**WORK ORDER**.
Scan the records below, and wherever a line has the word "computer", pull it out.

**MATERIAL SUPPLIED**.
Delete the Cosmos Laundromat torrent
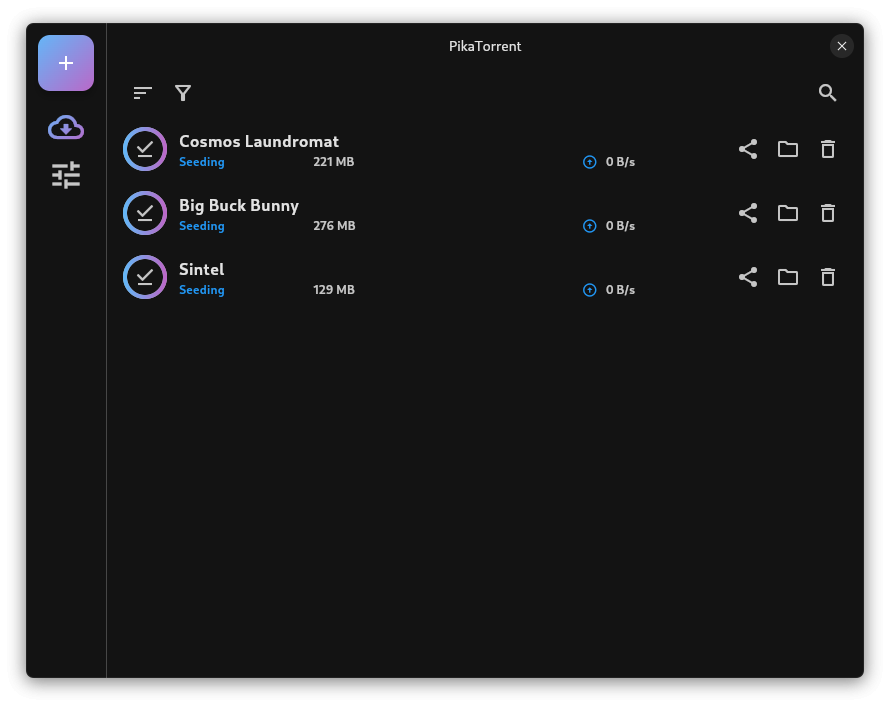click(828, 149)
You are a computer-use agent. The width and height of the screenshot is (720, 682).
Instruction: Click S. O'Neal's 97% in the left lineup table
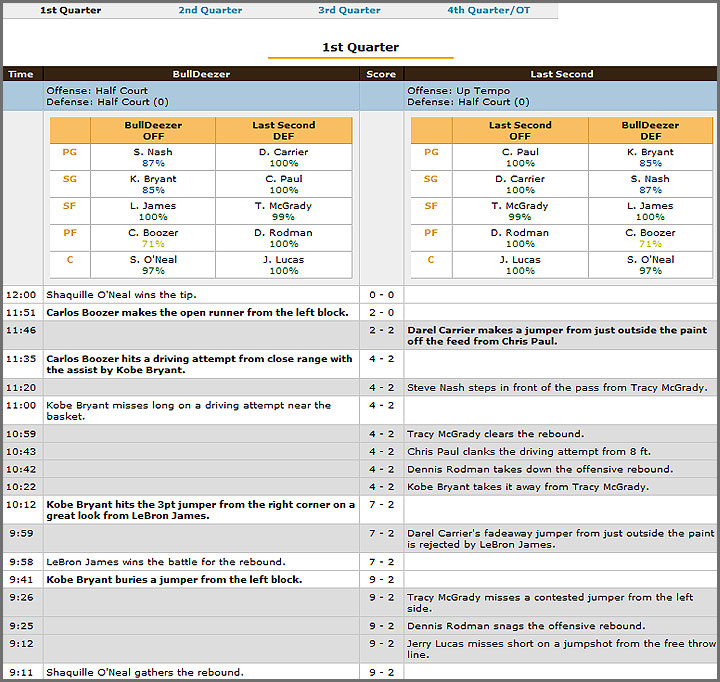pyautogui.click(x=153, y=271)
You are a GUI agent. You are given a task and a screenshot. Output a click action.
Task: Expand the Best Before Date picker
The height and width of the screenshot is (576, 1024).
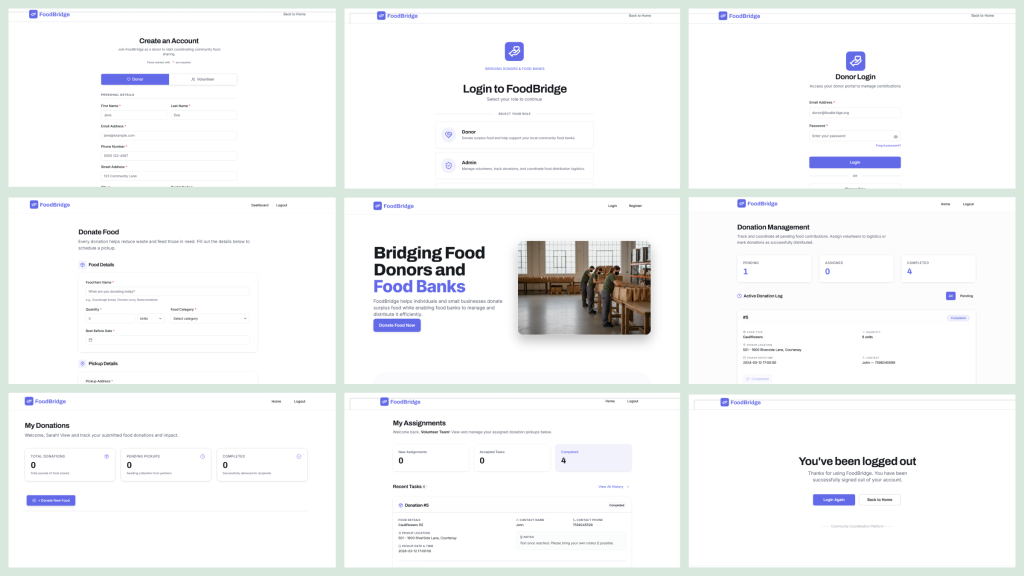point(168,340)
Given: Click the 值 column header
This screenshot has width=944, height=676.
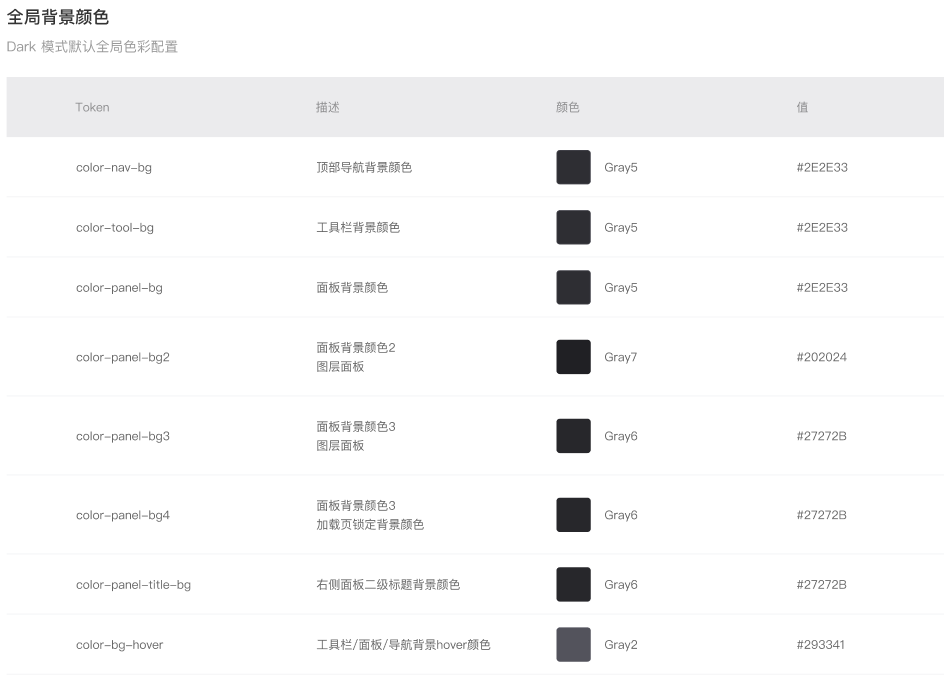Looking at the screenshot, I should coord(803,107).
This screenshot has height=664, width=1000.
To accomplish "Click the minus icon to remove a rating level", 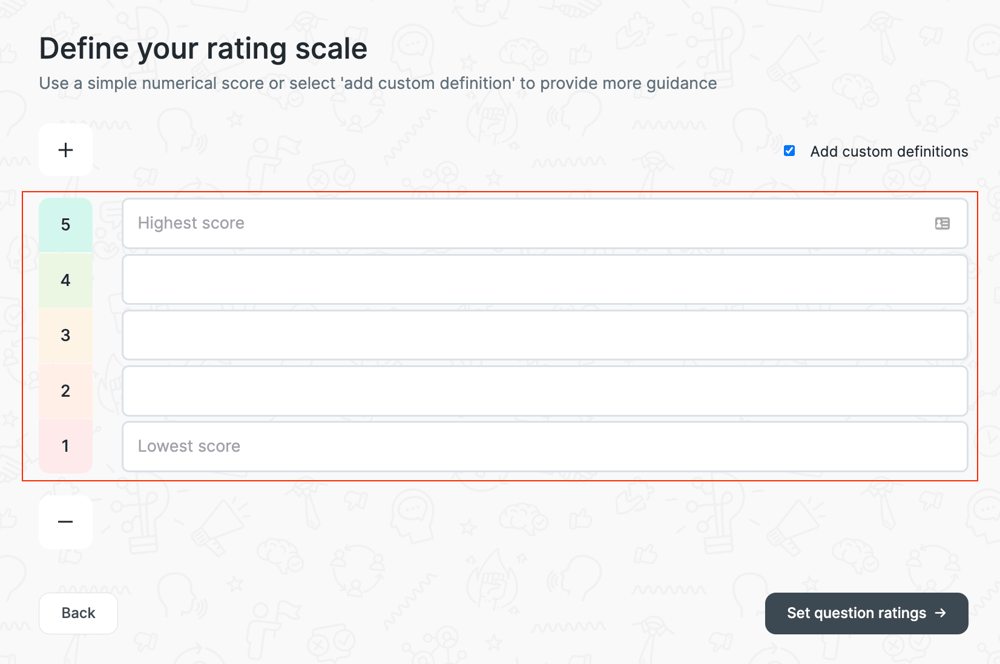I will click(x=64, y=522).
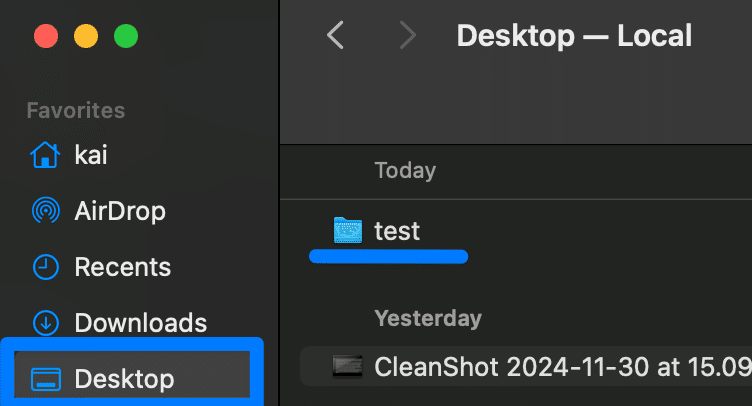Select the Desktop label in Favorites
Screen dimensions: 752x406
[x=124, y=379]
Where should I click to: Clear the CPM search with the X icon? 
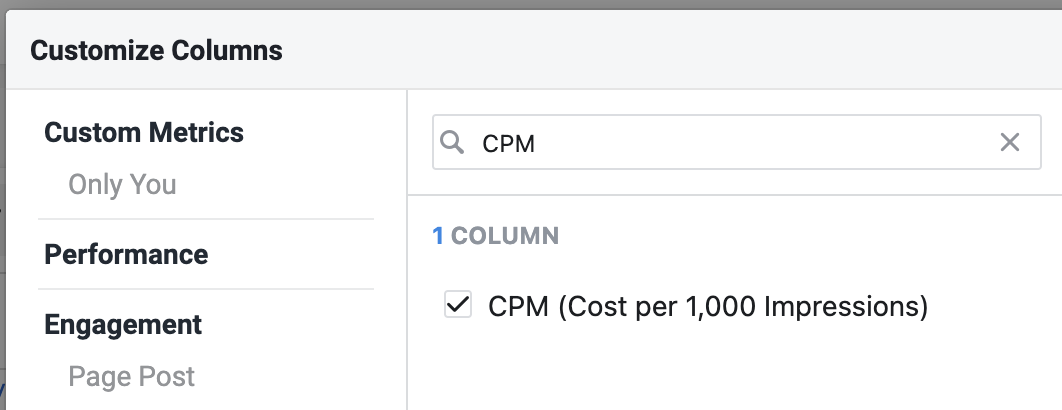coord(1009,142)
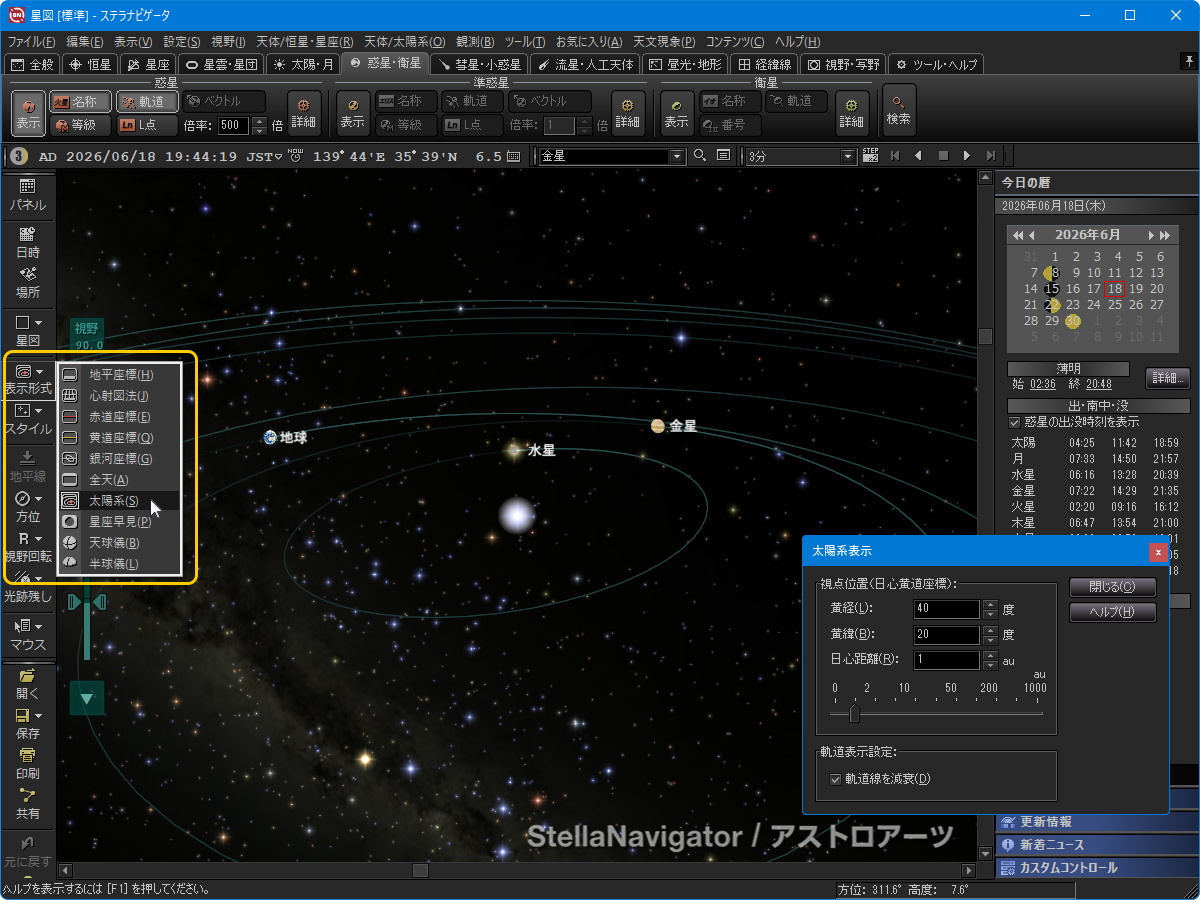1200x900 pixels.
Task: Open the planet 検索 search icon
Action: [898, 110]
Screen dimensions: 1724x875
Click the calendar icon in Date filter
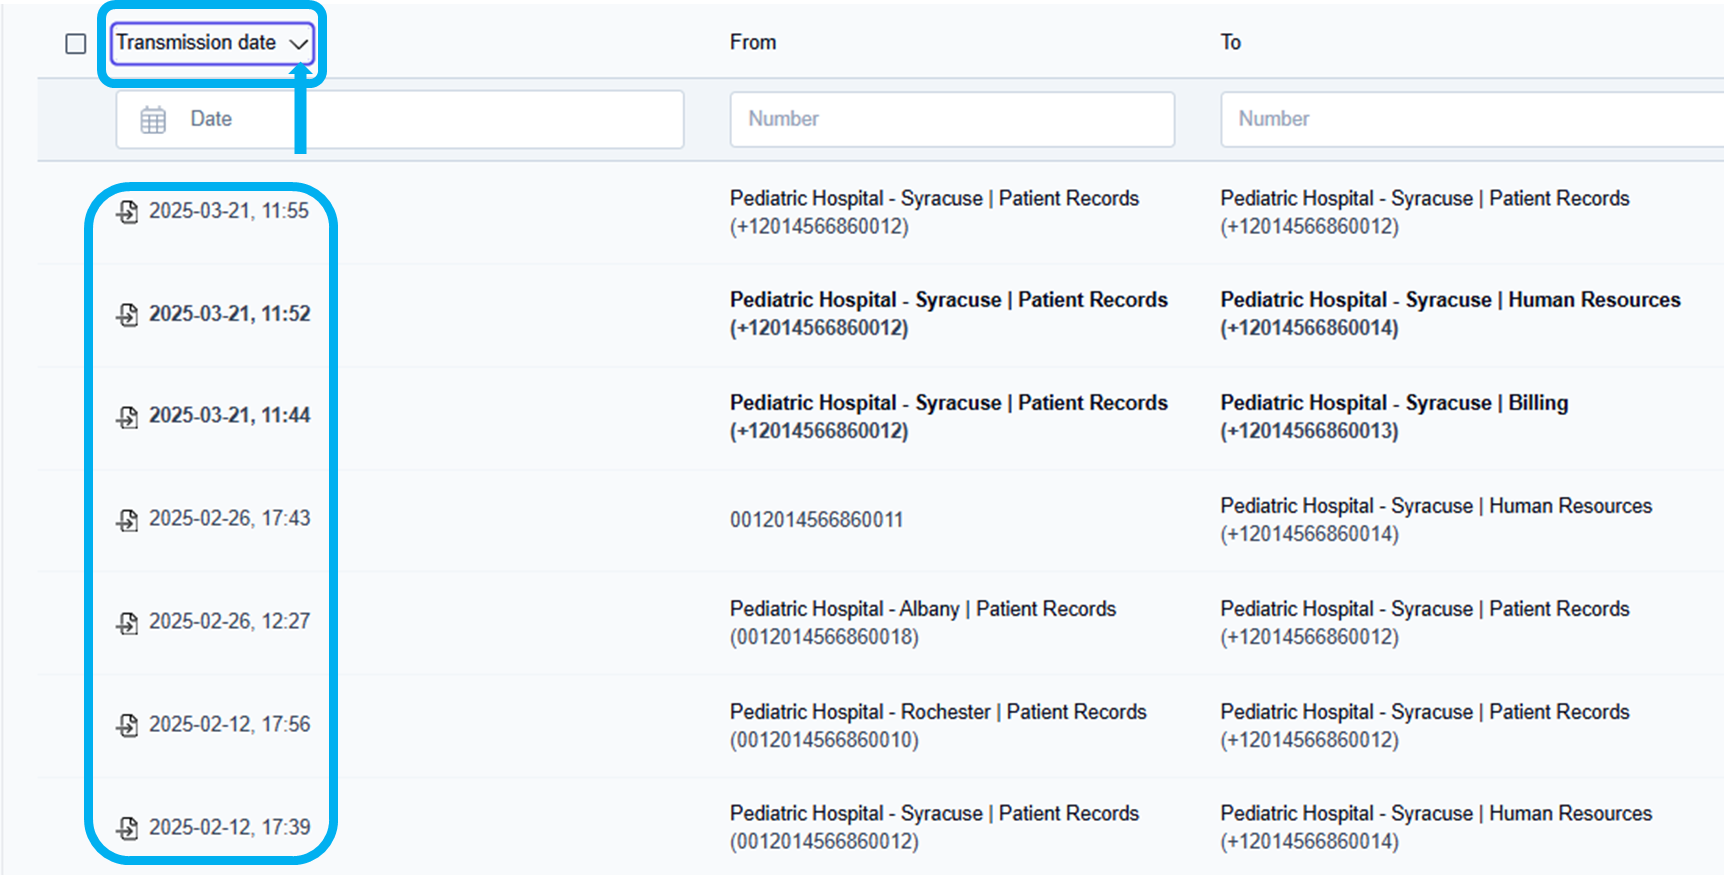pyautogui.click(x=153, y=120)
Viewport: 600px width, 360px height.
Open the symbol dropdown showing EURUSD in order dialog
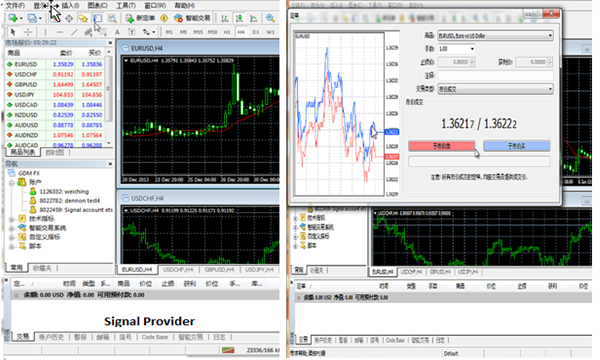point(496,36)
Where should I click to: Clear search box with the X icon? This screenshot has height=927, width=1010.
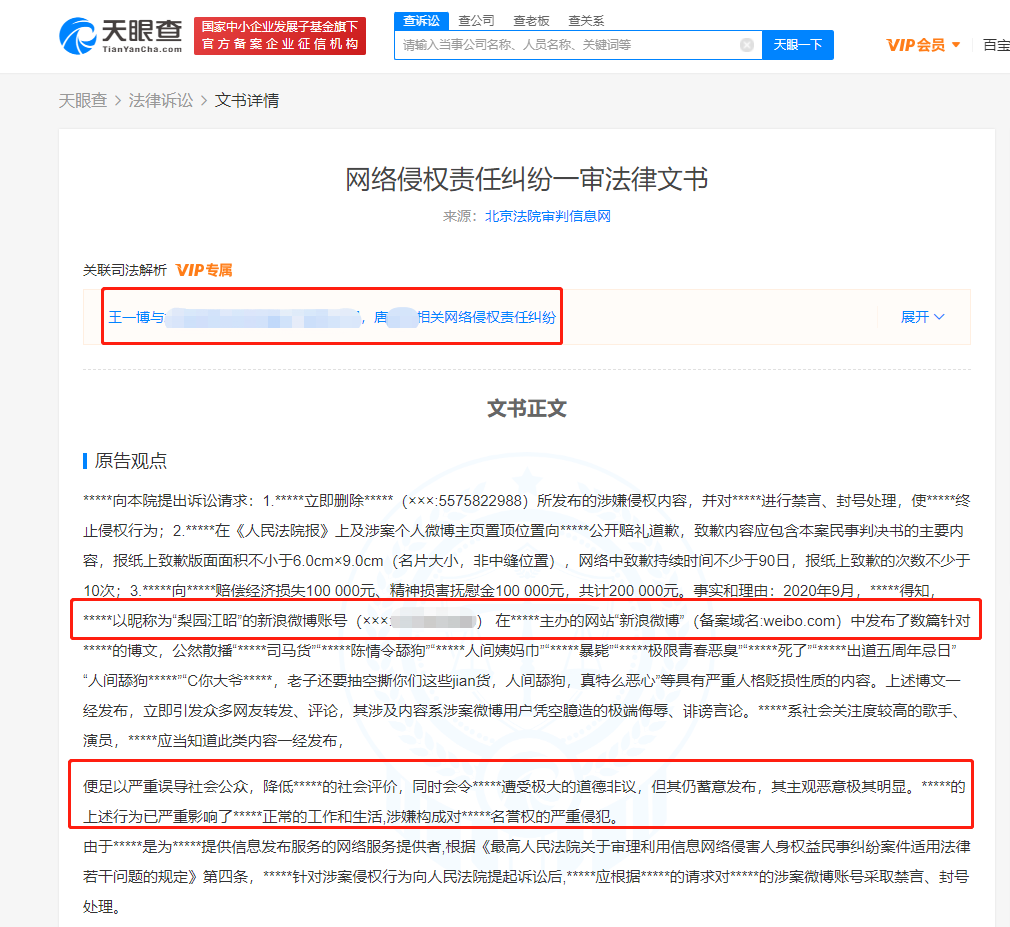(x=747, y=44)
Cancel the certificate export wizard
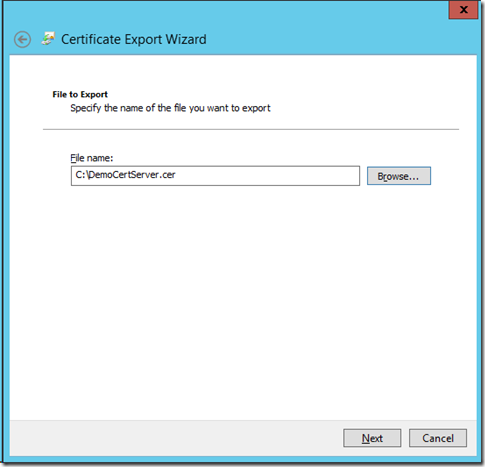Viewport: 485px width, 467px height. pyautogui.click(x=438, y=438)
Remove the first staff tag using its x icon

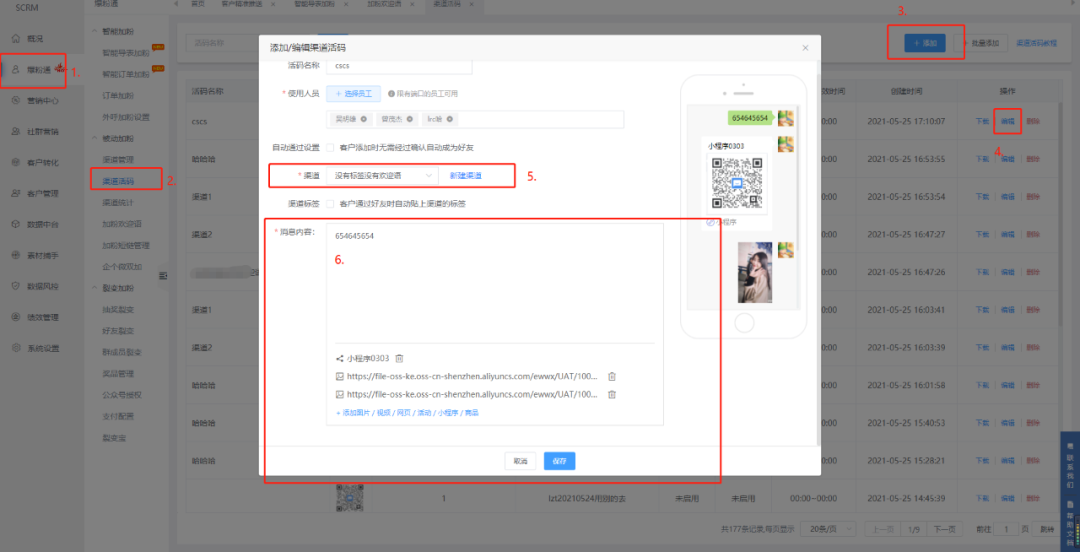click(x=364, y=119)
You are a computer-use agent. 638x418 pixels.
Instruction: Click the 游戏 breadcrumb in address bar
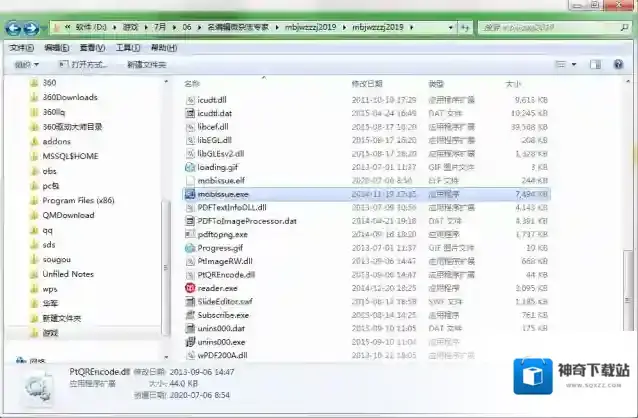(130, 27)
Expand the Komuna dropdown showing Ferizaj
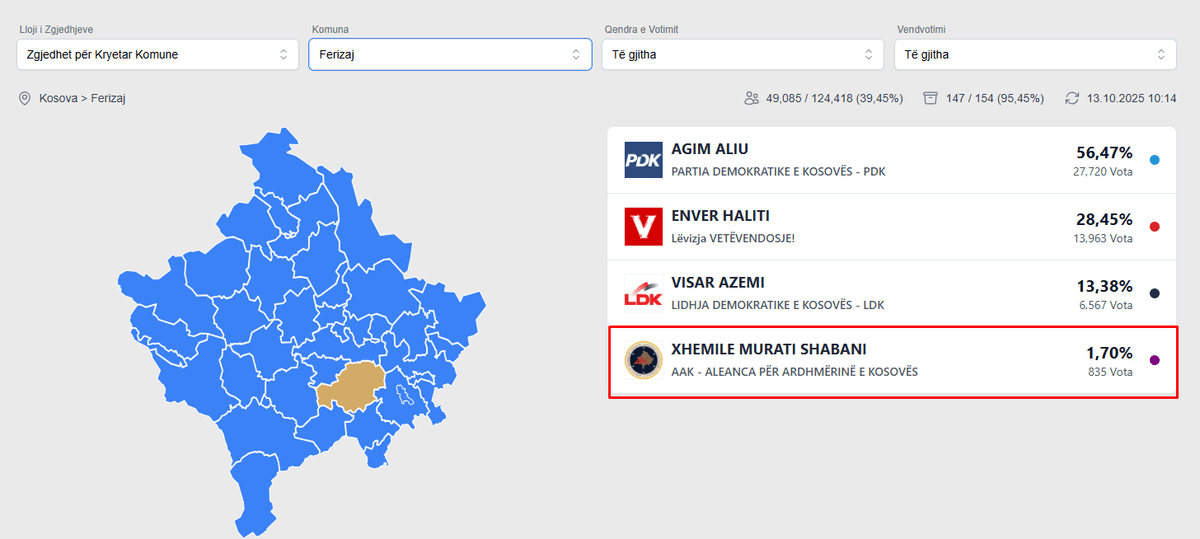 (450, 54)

**COMPLETED TASK**.
You are a computer-use agent. The width and height of the screenshot is (720, 682).
You are a computer-use agent. 638x418 pixels.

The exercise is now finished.